▶ **Goal of the exercise**: Switch "teammate marker" to "ally marker" in the material, beginning at the line that has "Screen dimensions: 1456x819" and stopping after the line that has "Action: [x=386, y=441]". Give back only those lines, with everything else unchanged.

▶ **Data provided**:
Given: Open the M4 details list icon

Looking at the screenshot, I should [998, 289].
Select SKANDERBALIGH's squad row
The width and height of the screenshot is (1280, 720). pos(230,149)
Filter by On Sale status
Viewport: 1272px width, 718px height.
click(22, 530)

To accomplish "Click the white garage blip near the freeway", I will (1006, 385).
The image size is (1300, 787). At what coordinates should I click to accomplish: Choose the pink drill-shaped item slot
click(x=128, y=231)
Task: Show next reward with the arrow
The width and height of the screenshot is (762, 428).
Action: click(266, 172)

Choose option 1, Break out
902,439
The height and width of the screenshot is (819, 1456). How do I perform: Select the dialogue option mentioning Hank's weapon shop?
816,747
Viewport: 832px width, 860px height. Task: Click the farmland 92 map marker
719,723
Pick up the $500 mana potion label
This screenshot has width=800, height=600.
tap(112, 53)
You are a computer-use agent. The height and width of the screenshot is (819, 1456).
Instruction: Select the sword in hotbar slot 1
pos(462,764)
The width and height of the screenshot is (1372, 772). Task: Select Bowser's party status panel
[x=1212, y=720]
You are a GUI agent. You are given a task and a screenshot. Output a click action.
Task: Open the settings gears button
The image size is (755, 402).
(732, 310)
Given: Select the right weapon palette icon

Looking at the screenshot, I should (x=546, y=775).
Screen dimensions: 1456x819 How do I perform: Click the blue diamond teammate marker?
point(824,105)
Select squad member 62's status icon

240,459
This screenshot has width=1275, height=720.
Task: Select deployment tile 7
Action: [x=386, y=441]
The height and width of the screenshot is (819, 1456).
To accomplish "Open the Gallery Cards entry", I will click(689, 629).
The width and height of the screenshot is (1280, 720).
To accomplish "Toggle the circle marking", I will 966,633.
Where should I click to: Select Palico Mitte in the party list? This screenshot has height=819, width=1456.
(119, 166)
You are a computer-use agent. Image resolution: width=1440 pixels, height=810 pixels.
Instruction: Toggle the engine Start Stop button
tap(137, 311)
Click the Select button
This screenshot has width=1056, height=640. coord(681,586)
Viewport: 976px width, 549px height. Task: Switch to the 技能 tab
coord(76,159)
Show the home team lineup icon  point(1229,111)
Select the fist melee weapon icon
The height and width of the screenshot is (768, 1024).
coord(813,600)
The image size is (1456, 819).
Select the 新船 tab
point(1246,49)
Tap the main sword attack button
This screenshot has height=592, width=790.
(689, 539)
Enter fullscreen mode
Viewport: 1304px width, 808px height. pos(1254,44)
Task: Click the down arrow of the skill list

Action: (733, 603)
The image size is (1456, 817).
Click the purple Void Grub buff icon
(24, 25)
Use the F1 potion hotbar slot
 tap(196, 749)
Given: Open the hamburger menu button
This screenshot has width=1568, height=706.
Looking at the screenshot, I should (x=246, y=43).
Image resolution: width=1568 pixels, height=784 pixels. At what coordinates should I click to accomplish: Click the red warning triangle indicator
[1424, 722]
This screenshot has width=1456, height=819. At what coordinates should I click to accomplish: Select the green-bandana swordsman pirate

▶ **Solved exercise**:
Screen dimensions: 1456x819 How do I perform: Click the blue diamond ally marker?
point(824,105)
Select squad member 62's status icon

240,459
This screenshot has width=1275, height=720.
Task: Select deployment tile 7
Action: [x=386, y=441]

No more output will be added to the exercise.